╔══

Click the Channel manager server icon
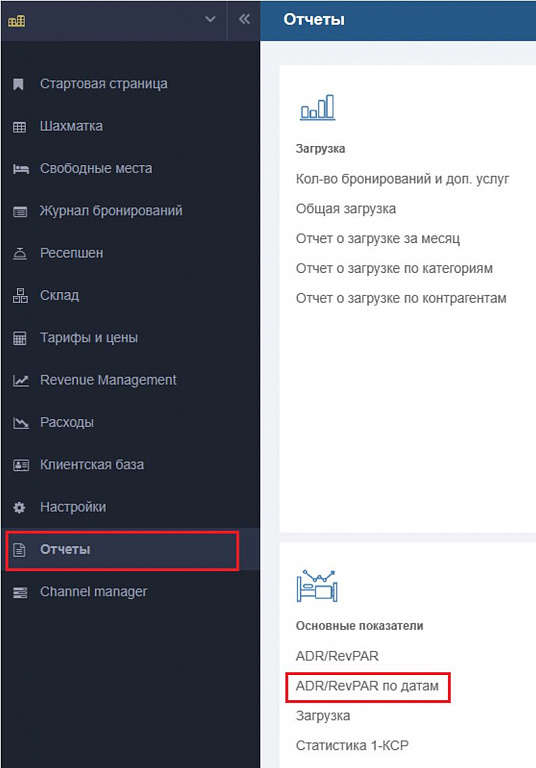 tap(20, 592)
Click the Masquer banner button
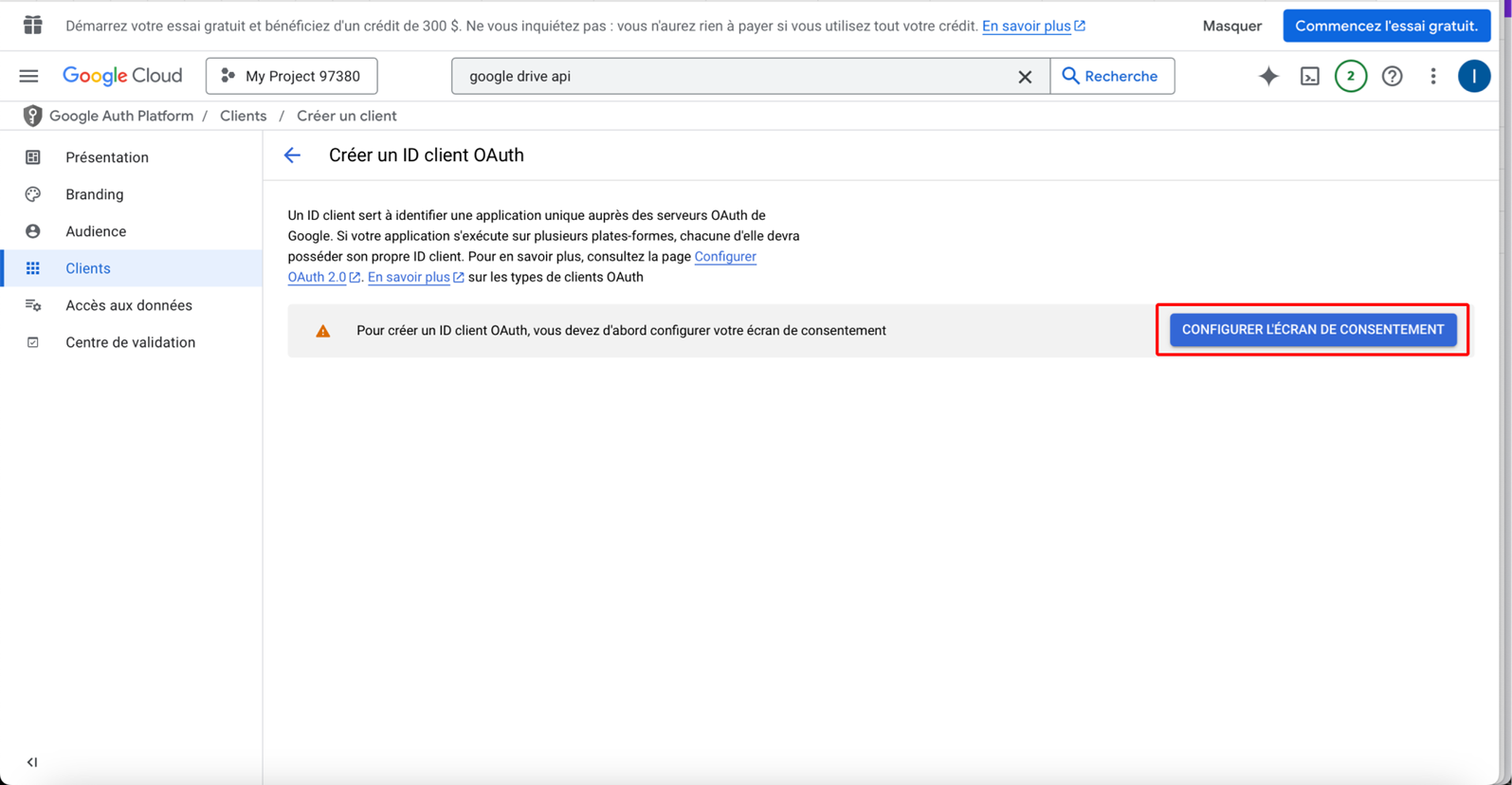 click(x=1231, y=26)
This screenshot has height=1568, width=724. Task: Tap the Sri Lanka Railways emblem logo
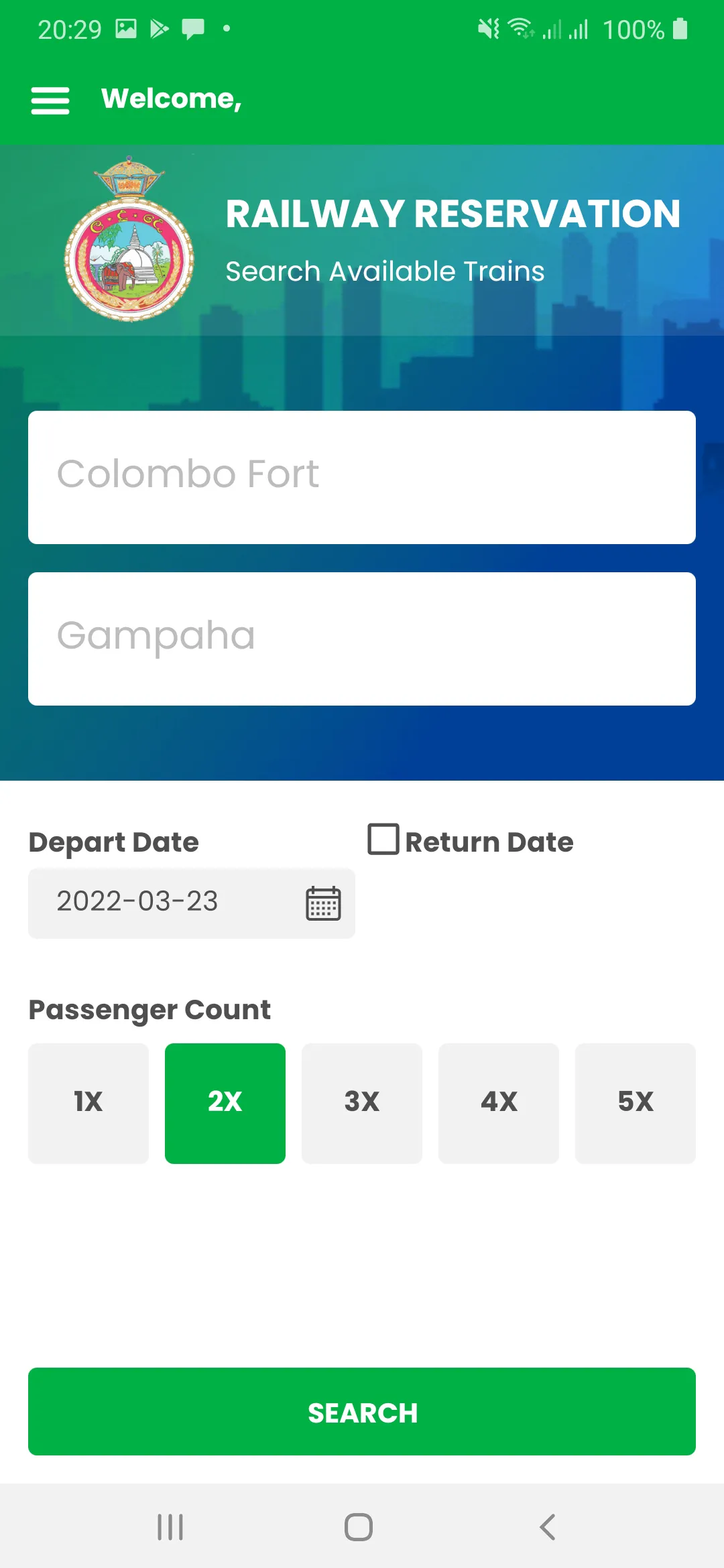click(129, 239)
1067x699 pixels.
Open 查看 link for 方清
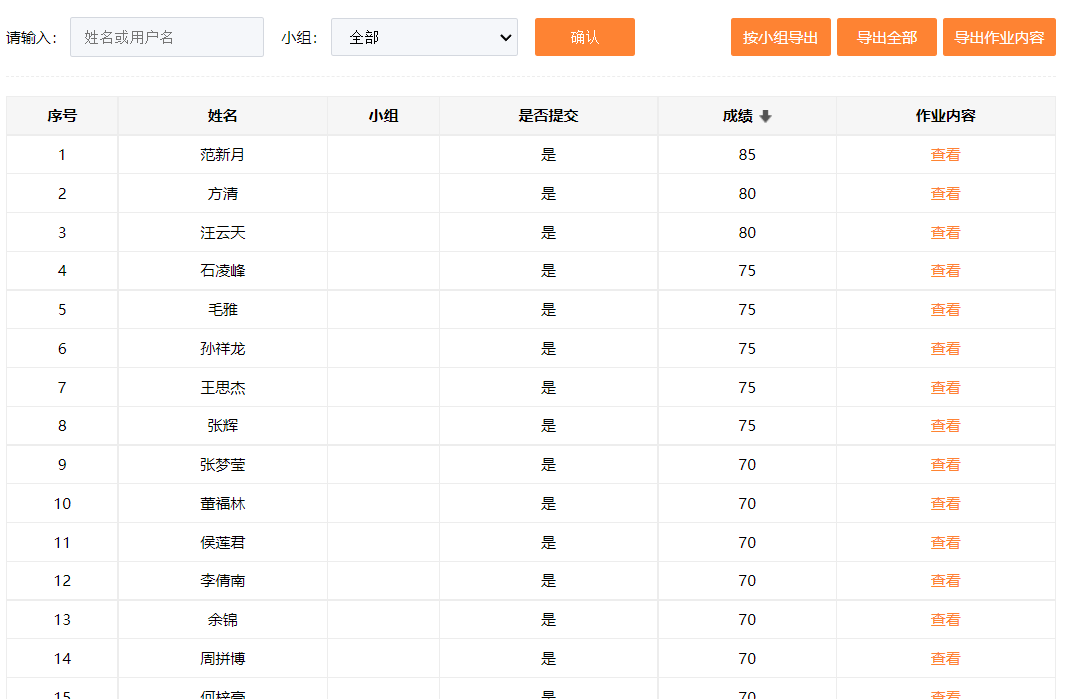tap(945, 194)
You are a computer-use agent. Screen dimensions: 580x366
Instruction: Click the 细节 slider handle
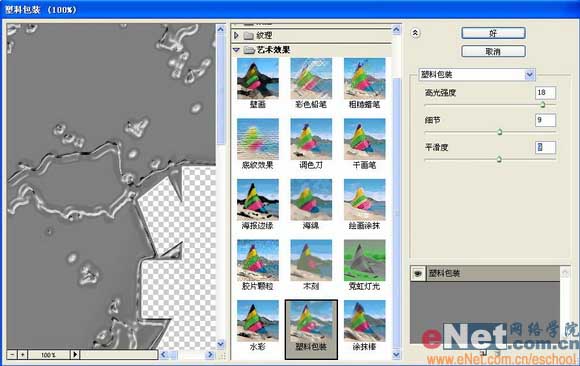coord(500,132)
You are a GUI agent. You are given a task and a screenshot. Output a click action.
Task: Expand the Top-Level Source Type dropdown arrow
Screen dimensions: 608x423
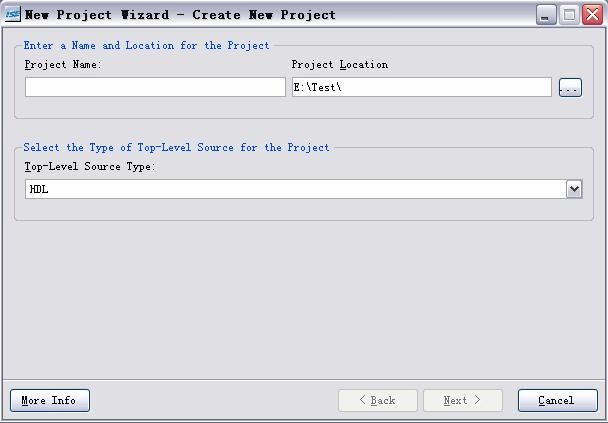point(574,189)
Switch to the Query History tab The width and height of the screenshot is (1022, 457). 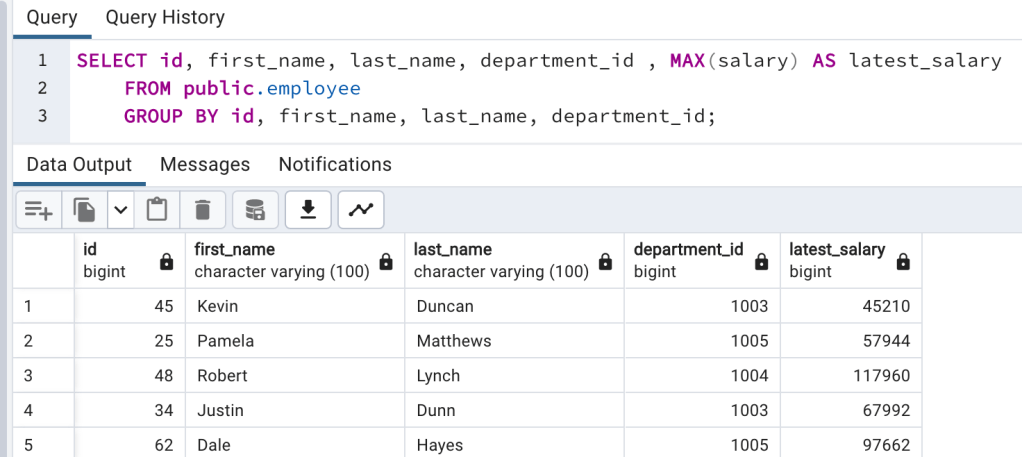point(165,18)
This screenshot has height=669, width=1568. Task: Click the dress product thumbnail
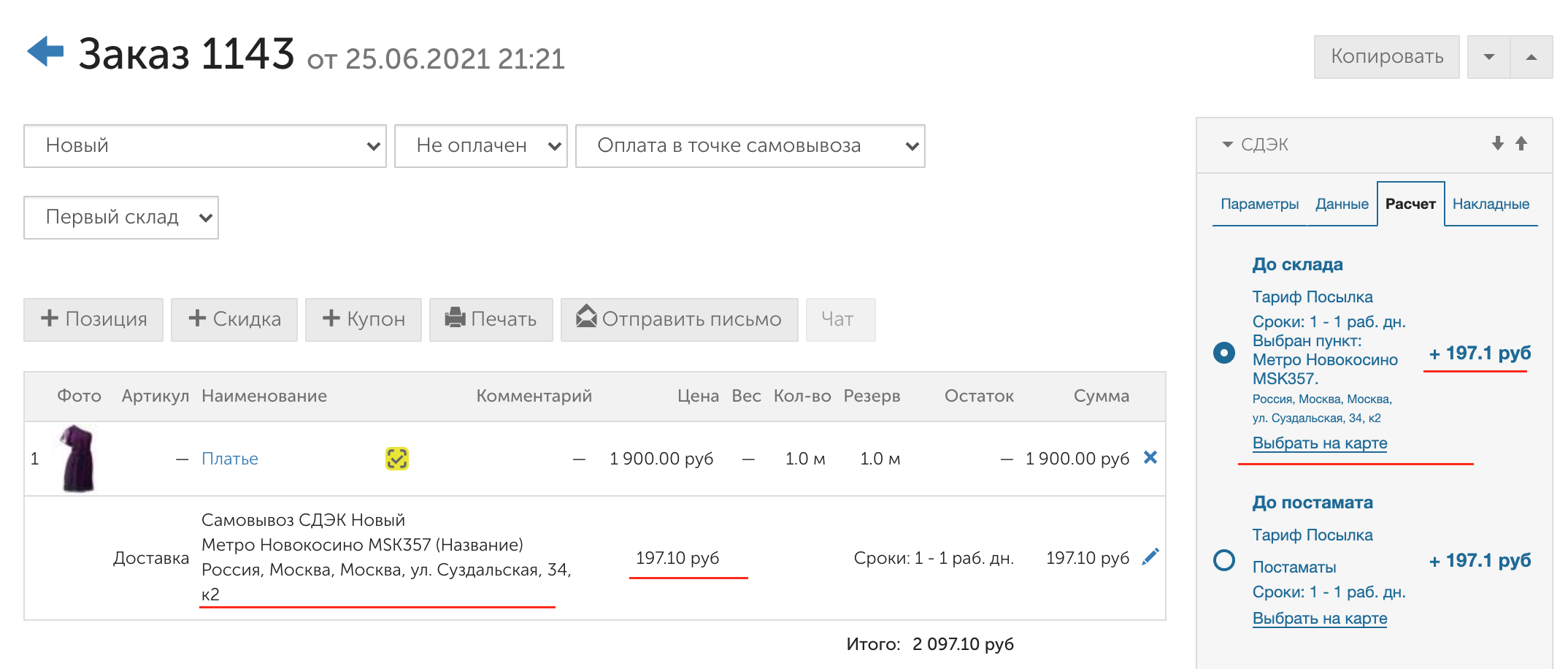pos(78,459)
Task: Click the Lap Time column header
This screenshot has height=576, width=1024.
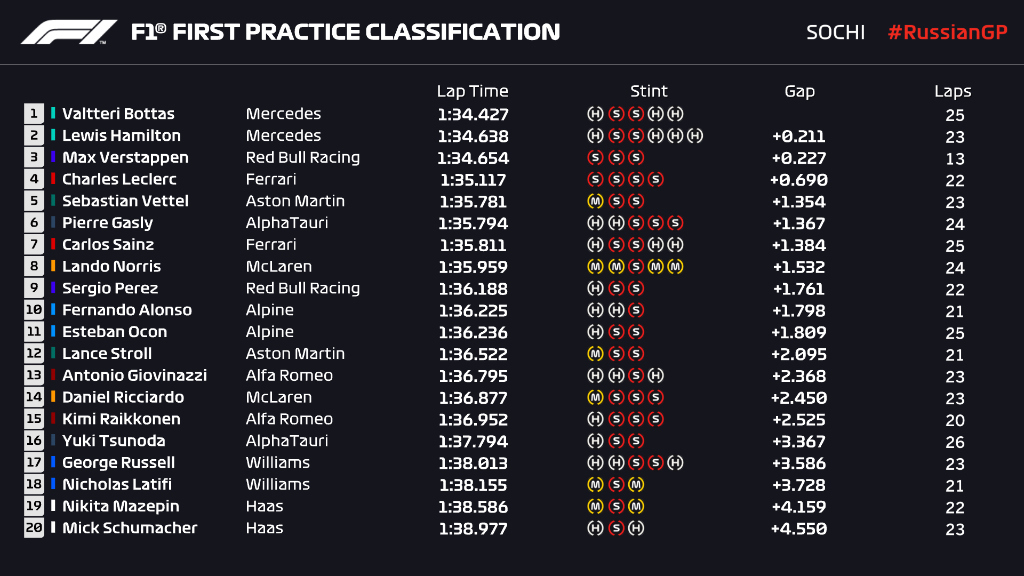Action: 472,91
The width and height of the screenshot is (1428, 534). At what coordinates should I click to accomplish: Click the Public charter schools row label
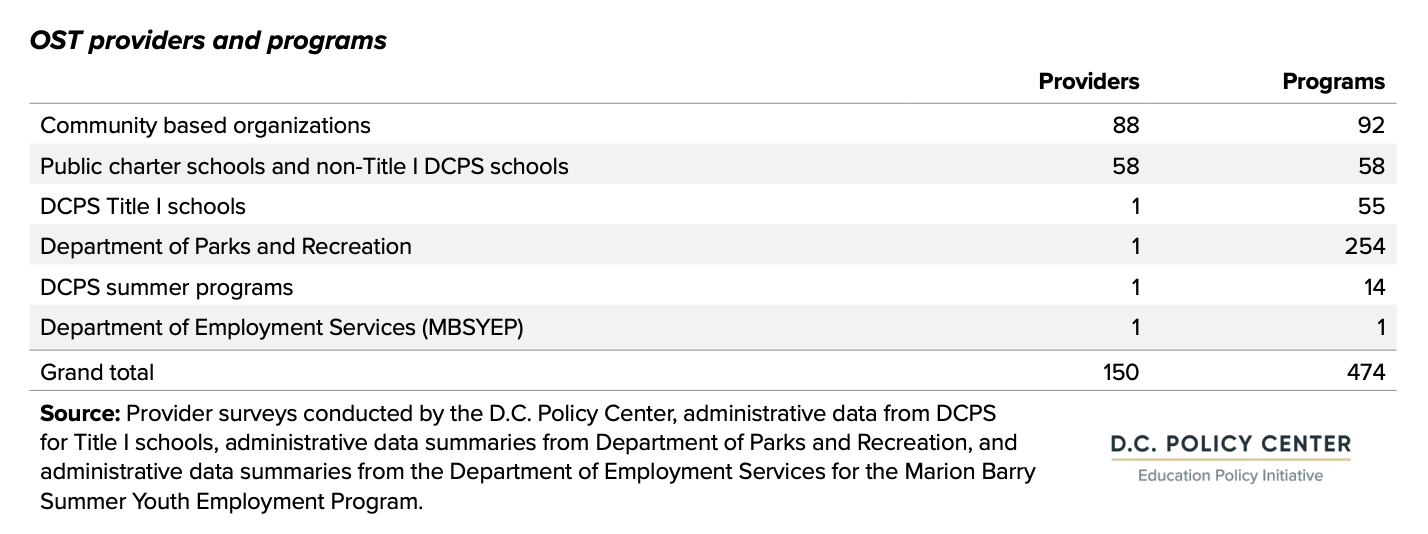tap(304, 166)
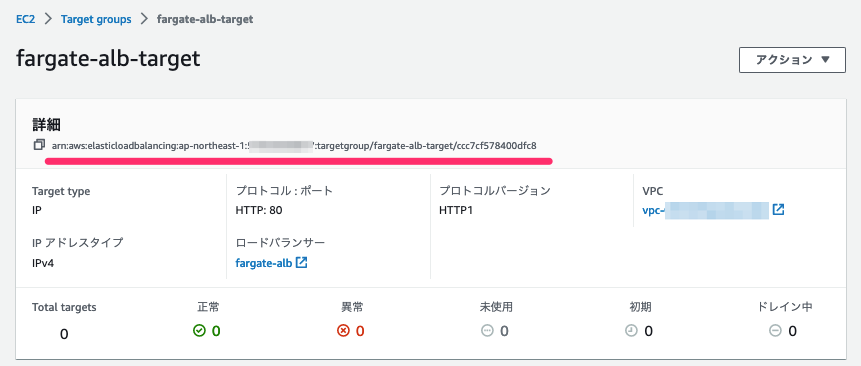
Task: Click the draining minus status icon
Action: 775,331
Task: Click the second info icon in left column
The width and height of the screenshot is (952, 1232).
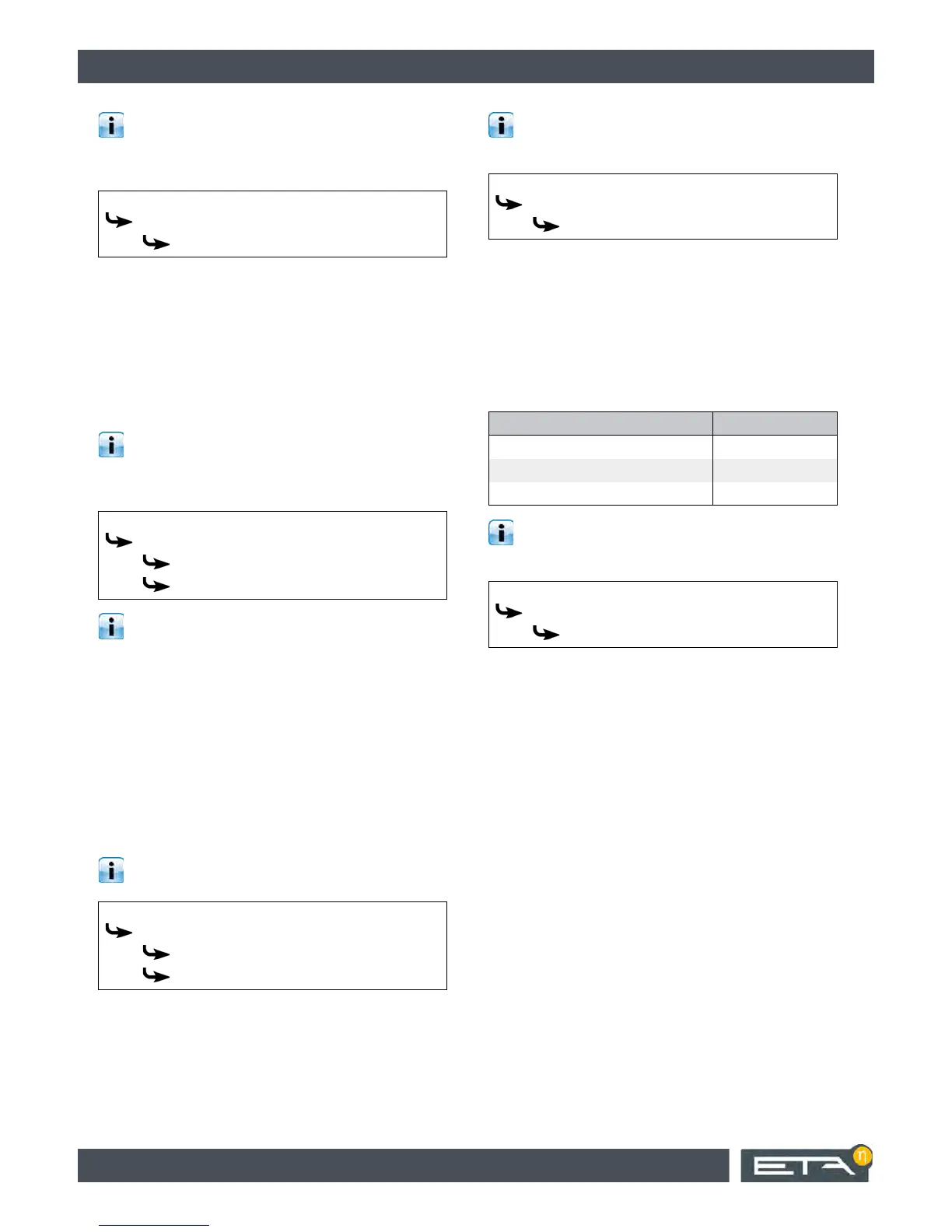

╚══

* _Work required_: How many lines of the material above contain the word "column"? Answer with the number only.

* _Expected answer_: 2